» **Exercise inputs**
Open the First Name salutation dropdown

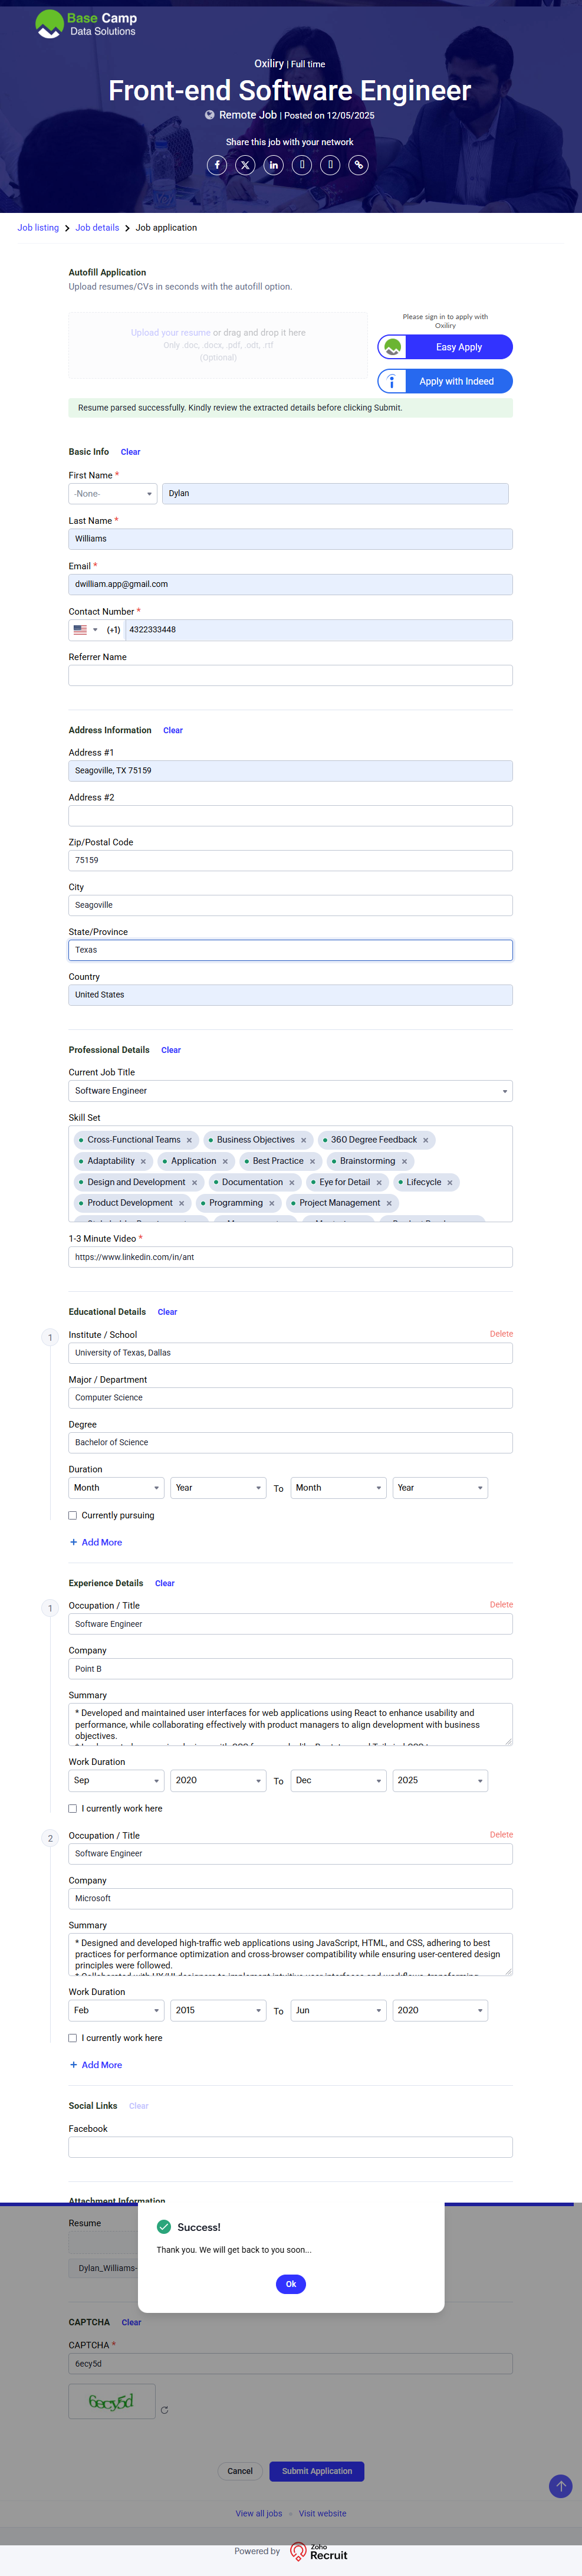point(113,494)
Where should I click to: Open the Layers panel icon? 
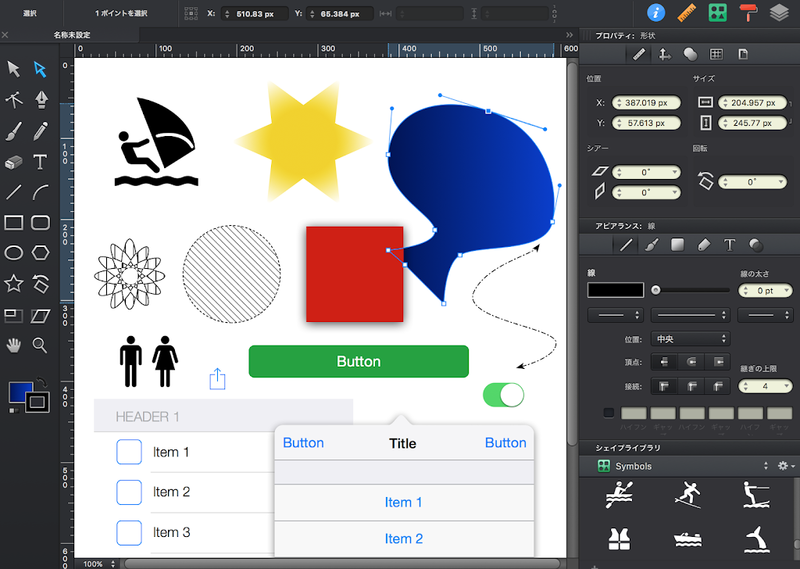click(779, 13)
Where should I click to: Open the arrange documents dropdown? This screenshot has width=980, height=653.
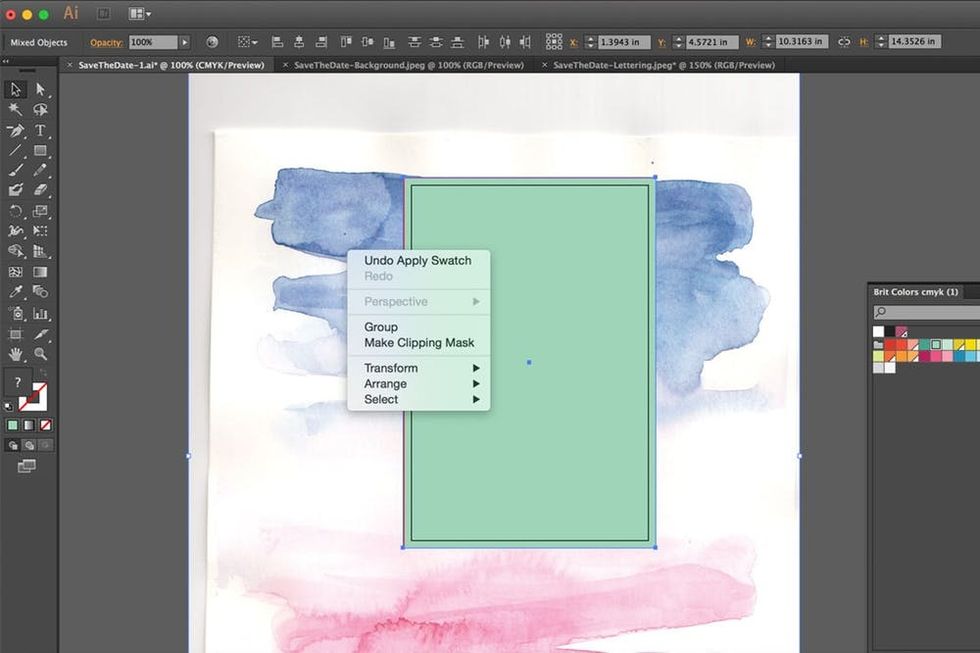[139, 14]
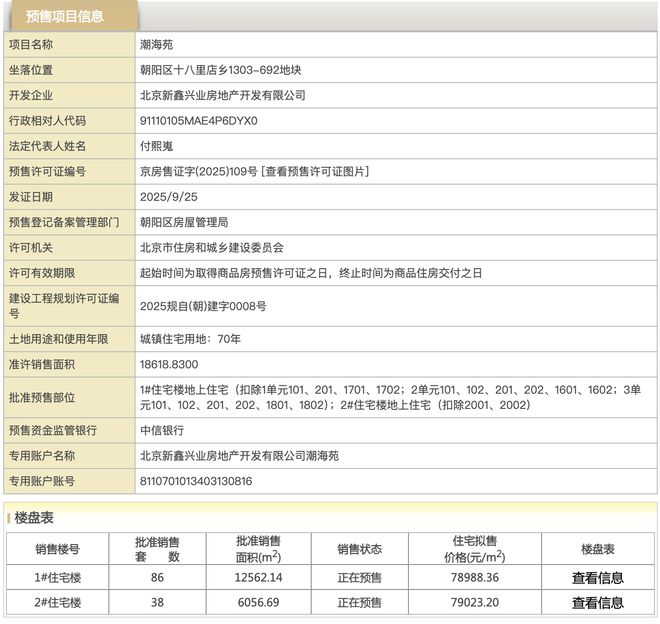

» **Work request**
Without any pictures, return the entries exactly as given.

» **Problem solution**
Open the First Name salutation dropdown

point(113,494)
Where should I click to: Open the Layers panel icon? 
click(779, 13)
Where should I click to: Open the arrange documents dropdown? This screenshot has width=980, height=653.
[139, 14]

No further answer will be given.